The task
Every line with the string "text" should be copied from the data.

Dataset
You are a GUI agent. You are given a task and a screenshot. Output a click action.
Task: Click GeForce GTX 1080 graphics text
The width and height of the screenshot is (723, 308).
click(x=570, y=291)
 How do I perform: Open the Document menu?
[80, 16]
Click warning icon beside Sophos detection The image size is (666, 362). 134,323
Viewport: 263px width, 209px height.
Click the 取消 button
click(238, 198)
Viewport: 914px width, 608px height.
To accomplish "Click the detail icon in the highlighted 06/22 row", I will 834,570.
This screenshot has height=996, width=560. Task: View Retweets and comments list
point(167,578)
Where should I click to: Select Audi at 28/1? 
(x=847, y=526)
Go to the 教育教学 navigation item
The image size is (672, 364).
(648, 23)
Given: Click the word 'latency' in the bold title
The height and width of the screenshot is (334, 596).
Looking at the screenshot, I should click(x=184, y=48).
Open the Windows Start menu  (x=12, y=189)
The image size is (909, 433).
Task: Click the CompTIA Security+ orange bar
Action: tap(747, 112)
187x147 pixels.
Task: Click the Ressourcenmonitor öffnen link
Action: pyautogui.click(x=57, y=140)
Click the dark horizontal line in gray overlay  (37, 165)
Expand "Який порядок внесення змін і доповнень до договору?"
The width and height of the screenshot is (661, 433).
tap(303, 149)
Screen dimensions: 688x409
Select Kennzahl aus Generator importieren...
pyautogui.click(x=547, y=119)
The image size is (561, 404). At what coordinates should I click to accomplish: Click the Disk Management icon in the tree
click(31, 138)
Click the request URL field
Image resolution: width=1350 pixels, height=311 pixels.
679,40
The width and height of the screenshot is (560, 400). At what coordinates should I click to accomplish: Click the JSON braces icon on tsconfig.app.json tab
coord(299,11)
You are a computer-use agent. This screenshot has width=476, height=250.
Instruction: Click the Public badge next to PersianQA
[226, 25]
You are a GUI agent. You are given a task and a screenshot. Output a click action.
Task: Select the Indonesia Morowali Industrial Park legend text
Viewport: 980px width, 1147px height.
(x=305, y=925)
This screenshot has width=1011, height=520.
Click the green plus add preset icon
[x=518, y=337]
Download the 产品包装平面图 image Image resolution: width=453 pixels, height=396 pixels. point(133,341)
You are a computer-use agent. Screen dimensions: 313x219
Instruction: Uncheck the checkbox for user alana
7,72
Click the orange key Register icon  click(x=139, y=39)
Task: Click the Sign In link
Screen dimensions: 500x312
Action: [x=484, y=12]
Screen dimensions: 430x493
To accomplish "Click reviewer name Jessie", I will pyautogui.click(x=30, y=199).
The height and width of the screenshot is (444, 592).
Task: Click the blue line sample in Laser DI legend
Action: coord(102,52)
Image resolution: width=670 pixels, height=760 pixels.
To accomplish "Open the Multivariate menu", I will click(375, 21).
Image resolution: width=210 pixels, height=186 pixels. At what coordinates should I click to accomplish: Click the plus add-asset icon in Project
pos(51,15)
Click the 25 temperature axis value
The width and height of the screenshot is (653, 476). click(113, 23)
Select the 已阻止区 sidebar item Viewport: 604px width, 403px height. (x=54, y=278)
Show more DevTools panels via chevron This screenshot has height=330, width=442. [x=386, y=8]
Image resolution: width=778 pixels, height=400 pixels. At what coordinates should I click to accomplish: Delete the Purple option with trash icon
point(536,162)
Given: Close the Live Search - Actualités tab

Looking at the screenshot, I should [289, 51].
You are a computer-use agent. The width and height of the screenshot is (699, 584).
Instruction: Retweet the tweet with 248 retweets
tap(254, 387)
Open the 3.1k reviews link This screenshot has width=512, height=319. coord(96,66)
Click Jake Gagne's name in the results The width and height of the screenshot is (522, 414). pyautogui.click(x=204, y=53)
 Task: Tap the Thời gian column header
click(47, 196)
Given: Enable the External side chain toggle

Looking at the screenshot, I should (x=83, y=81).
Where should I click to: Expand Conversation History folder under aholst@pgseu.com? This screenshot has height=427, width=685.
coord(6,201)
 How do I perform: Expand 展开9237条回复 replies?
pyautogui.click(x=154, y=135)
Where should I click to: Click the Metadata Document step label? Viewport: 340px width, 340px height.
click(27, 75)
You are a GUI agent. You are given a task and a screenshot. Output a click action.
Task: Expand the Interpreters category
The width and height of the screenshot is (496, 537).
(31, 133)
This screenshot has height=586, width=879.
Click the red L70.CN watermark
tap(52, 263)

Answer box
Task: Click GeForce GTX 1080 graphics text
Task: Select the Indonesia Morowali Industrial Park legend text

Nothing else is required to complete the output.